I've been in on communication with both republicans and democrats on the ground who know this race a lot better than I do who have been on the ground in the last few days. They both, democrats and republicans say no way.

But if you're Karen Handel if you've been through this before, she's lost a couple primaries before in other races, so she's just being extra careful. But we're very confident in our projection. And she'll be back that ball room saying thank you, I win pretty soon, Don.

LEMON: All right. John King, I want you to standby. David Chalian is standing by. They're helping us out with the numbers and the analysis here. Why don't we get to Karen Handel's headquarters?

Our correspondent there is Kaylee Hartung and she joins us. Kaylee, they must be thrilled that they have pulled this out. But again, Karen Handel coming to the podium and said stand by. We just want to make sure. Take us behind the scenes there. What's happening?

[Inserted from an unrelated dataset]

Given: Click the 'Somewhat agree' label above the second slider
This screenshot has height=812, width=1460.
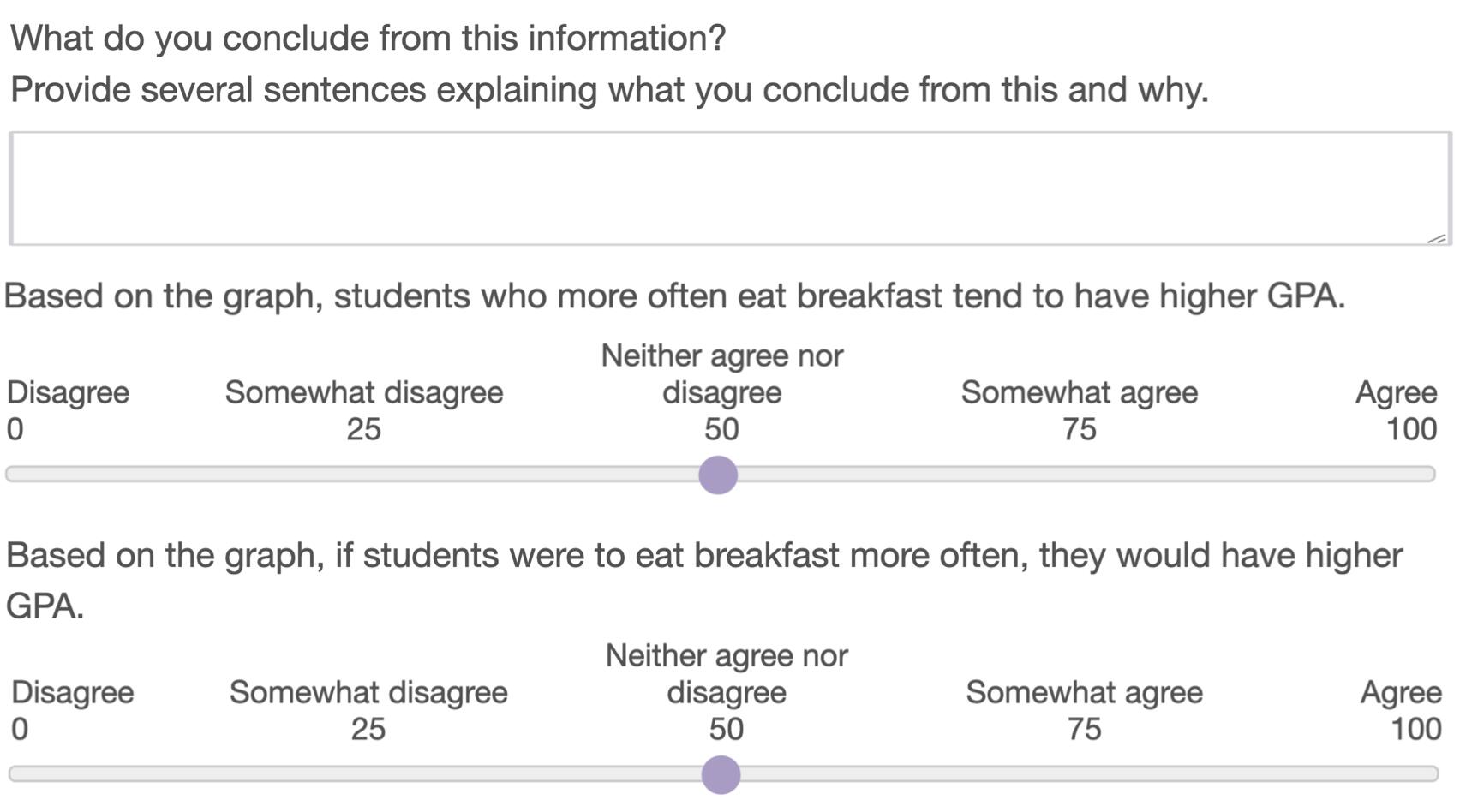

KAYLEE HARTUNG, CNN CORRESPONDENT: Yes, Don. Well, the two the television screens that are in this ballroom were both on Fox News. Fox News has not yet declared Karen Handel the winner here. So this crowd not reacting to the news that we've shared on our airwaves.

So Karen Handel and the state Republican Party not yet comfortable declaring her the winner, and this all goes back to a thought process they had coming into this night. They knew that DeKalb County would go heavy for Ossoff. They knew Cobb County would be where their strongest numbers would be. But they thought all along that this race race would come down to the numbers out of Fulton County.

[22:10:01] Fulton County being the largest of these three and known to be the last in this district to get their results in because they're dealing with such a high volume of voters in that area.

So Karen Handel being cautious, but the crowd here booing at this moment as they watch what's on the screen, but otherwise, the crowd here very upbeat and really anticipating a big celebration at the end of this night when all those I's are dotted and t's crossed.

LEMON: All right. Thank you, Kaylee Hartung. Kaylee Hartung at Karen Handel's headquarters. It's unusual because we just declared her -- projected her to be the winner and they're booing. They should be very happy.

I want to get to CNN's Brianna Keilar. She's live at Jon Ossoff's headquarters. I'm sure the mood is not quite the same where you are, Brianna. BRIANNA KEILAR, CNN SENIOR POLITICAL CORRESPONDENT: No, and the part

of that is because the televisions have been here on CNN. So the folks here are aware of the call and they're disappointed.

But I will tell you, Don, having been to parties where you've seen people and their candidates have lost, they've been a lot more disappointed. And the music is still going here. They're waiting to hear from Jon Ossoff. But it was pretty clear from the beginning of the night when some of those early votes were coming in that the democrats close to this race were uncomfortable.

Republicans were feeling very good. Now the one thing I will say, though, Don, is talking to republicans who even certainly were very supportive of Karen Handel, they do warn, they look back, for instance, on 2009 and they say that they were feeling really discouraged by having lost special elections. And then they got into 2010 where they actually won the House back.

So they say this is a great night for them obviously, but they warn too much about extrapolating too much from the bigger picture especially when you have a race like this where tens of millions of dollars have come in and people on the right and the left argues that it really changes the landscape of the race.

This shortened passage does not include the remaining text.